FA-GAN: Feature-Aware GAN for Text to Image Synthesis
This work addresses a key challenge in text-to-image synthesis for applications like content creation, though it appears incremental as it builds on existing GAN methods.
The paper tackles the problem of generating intact objects and clear textures in text-to-image synthesis by proposing FA-GAN, which integrates a self-supervised discriminator and a feature-aware loss, resulting in a significant improvement in FID score from 28.92 to 24.58 on the MS-COCO dataset.

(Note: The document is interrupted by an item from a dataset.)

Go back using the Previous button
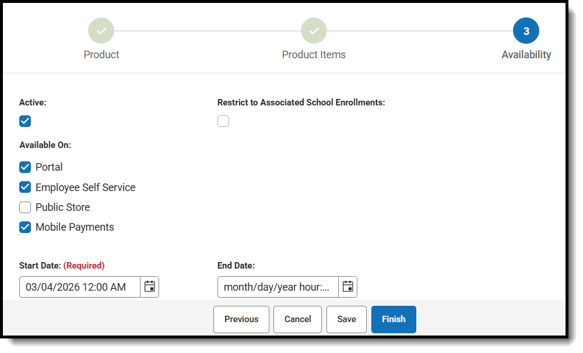pyautogui.click(x=241, y=319)
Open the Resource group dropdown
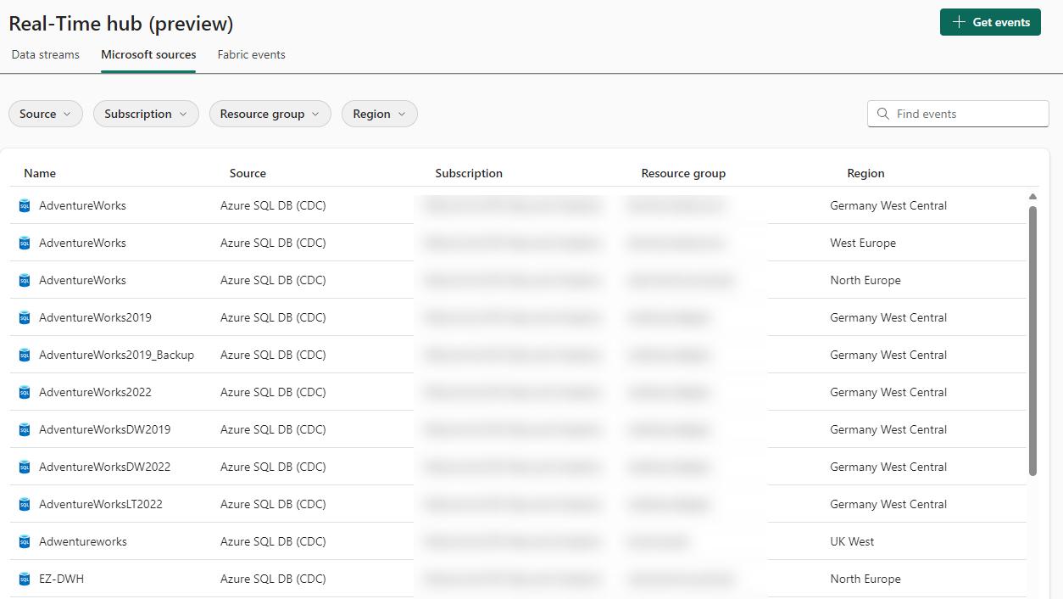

Text-to-image synthesis aims to generate a photo-realistic image from a given natural language description. Previous works have made significant progress with Generative Adversarial Networks (GANs). Nonetheless, it is still hard to generate intact objects or clear textures (Fig 1). To address this issue, we propose Feature-Aware Generative Adversarial Network (FA-GAN) to synthesize a high-quality image by integrating two techniques: a self-supervised discriminator and a feature-aware loss. First, we design a self-supervised discriminator with an auxiliary decoder so that the discriminator can extract better representation. Secondly, we introduce a feature-aware loss to provide the generator more direct supervision by employing the feature representation from the self-supervised discriminator. Experiments on the MS-COCO dataset show that our proposed method significantly advances the state-of-the-art FID score from 28.92 to 24.58.